Evolution ; 2018 May 15.
Artículo en Inglés | MEDLINE | ID: mdl-29761484

RESUMEN

Inbreeding depression plays a major role in shaping mating systems: in particular, inbreeding avoidance is often proposed as a mechanism explaining extra-pair reproduction in socially monogamous species. This suggestion relies on assumptions that are rarely comprehensively tested: that inbreeding depression is present, that higher kinship between social partners increases infidelity, and that infidelity reduces the frequency of inbreeding.
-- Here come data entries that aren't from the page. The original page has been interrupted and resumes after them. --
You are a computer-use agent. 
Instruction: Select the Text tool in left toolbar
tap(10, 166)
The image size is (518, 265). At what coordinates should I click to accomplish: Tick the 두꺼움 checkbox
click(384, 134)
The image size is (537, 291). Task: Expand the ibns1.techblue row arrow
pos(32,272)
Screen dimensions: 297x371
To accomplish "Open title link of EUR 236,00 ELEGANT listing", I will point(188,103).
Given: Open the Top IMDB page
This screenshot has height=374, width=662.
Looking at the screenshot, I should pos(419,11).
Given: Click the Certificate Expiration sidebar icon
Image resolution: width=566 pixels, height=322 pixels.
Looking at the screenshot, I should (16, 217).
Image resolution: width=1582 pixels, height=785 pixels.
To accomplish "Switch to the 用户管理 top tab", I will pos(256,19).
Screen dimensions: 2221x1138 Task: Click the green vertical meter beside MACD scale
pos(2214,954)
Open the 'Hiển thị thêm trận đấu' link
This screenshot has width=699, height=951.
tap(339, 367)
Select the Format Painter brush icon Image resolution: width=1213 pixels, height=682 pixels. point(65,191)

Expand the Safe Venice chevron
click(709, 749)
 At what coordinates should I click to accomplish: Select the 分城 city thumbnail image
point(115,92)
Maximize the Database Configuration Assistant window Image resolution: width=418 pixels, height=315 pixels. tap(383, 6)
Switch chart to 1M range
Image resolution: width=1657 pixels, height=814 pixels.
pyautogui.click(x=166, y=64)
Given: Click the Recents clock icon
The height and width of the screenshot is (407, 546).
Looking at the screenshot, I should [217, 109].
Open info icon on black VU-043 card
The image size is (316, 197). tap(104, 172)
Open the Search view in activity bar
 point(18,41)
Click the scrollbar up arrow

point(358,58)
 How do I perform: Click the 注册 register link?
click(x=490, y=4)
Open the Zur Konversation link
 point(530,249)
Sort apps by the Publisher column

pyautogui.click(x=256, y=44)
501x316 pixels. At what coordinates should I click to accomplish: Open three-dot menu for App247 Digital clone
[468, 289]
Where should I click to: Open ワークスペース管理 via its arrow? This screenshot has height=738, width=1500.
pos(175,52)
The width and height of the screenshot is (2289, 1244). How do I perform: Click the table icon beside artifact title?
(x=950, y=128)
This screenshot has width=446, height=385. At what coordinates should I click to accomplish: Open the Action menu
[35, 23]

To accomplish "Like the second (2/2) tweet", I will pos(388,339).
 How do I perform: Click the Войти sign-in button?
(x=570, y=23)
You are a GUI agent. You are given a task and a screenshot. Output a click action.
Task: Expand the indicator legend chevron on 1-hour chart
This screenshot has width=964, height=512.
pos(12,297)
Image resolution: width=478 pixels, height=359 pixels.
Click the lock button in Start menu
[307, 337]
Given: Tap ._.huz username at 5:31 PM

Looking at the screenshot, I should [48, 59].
Here, we test these assumptions using 26 years of data for a cooperatively breeding, socially monogamous bird with high female infidelity, the superb fairy-wren (Malurus cyaneus). Although inbred individuals were rare (∼6% of offspring), we found evidence of inbreeding depression in nestling mass (but not in fledgling survival). Mother-son social pairings resulted in 100% infidelity, but kinship between a social pair did not otherwise predict female infidelity. Nevertheless, extra-pair offspring were less likely to be inbred than within-pair offspring. Finally, the social environment (the number of helpers in a group) did not affect offspring inbreeding coefficients or inbreeding depression levels. In conclusion, despite some agreement with the assumptions that are necessary for inbreeding avoidance to drive infidelity, the apparent scarcity of inbreeding events and the observed levels of inbreeding depression seem insufficient to explain the ubiquitous infidelity in this system, beyond the mother-son mating avoidance.